I was prompted to write this post by wanting to edit the sitemap on my Docusaurus blog. I wanted to remove the /page/ and /tag/ routes from the sitemap. They effectively serve as duplicate content and I don't want them to be indexed by search engines. (A little more is required to remove them from search engines - see the section at the end of the post.)

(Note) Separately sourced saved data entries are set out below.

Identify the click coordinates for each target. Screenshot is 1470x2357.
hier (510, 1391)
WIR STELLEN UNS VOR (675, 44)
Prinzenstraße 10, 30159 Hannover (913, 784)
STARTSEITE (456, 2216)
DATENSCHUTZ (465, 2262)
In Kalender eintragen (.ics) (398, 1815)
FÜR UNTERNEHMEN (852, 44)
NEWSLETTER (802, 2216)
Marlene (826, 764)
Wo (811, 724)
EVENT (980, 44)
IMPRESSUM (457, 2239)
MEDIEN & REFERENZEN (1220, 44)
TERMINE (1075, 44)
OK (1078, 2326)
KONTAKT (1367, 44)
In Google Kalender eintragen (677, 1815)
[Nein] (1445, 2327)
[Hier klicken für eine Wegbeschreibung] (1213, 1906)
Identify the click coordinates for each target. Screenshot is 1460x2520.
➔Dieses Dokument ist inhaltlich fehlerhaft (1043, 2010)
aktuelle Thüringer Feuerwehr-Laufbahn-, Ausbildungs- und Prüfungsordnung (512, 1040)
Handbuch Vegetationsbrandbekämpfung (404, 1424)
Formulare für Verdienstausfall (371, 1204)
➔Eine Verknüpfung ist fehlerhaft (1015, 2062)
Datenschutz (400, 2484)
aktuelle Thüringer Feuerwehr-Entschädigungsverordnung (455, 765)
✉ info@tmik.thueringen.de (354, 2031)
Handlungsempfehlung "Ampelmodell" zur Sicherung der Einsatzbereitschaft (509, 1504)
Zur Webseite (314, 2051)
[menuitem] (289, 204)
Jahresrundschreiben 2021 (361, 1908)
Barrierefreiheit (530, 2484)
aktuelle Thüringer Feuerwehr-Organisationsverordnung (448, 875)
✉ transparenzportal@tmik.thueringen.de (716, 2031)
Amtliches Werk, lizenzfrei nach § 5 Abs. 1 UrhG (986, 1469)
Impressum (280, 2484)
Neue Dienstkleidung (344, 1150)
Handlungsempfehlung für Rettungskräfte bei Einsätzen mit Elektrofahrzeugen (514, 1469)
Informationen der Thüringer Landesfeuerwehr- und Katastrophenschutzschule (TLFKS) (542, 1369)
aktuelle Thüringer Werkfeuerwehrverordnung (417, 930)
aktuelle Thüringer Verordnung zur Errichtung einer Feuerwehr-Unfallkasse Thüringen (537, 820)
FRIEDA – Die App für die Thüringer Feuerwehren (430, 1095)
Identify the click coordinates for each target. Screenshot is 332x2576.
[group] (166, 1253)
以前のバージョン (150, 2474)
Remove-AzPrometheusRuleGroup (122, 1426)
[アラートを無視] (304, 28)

I was able to find the sitemap in the build folder of my Docusaurus site. It's called sitemap.xml and it's in the root of the build folder. It looks like this:

<?xml version="1.0" encoding="UTF-8"?><urlset xmlns="http://www.sitemaps.org/schemas/sitemap/0.9" xmlns:news="http://www.google.com/schemas/sitemap-news/0.9" xmlns:xhtml="http://www.w3.org/1999/xhtml" xmlns:image="http://www.google.com/schemas/sitemap-image/1.1" xmlns:video="http://www.google.com/schemas/sitemap-video/1.1">
<url>
<loc>https://johnnyreilly.com/2012/01/07/standing-on-shoulders-of-giants</loc>
<changefreq>weekly</changefreq>
<priority>0.5</priority>
</url>
<url>
<loc>https://johnnyreilly.com/2022/09/20/react-usesearchparamsstate</loc>
<changefreq>weekly</changefreq>
<priority>0.5</priority>
</url>
<url>
<loc>https://johnnyreilly.com/page/10</loc>
<changefreq>weekly</changefreq>
<priority>0.5</priority>
</url>
<url>
<loc>https://johnnyreilly.com/tags/ajax</loc>
<changefreq>weekly</changefreq>
<priority>0.5</priority>
</url>
<!-- ... -->
</urlset>

fast-xml-parser

After experimenting with a few different XML parsers I settled on fast-xml-parser. It's fast, it's simple and it's well maintained. It also handles XML namespaces and attributes well. (This appears to be rare in XML parsers.)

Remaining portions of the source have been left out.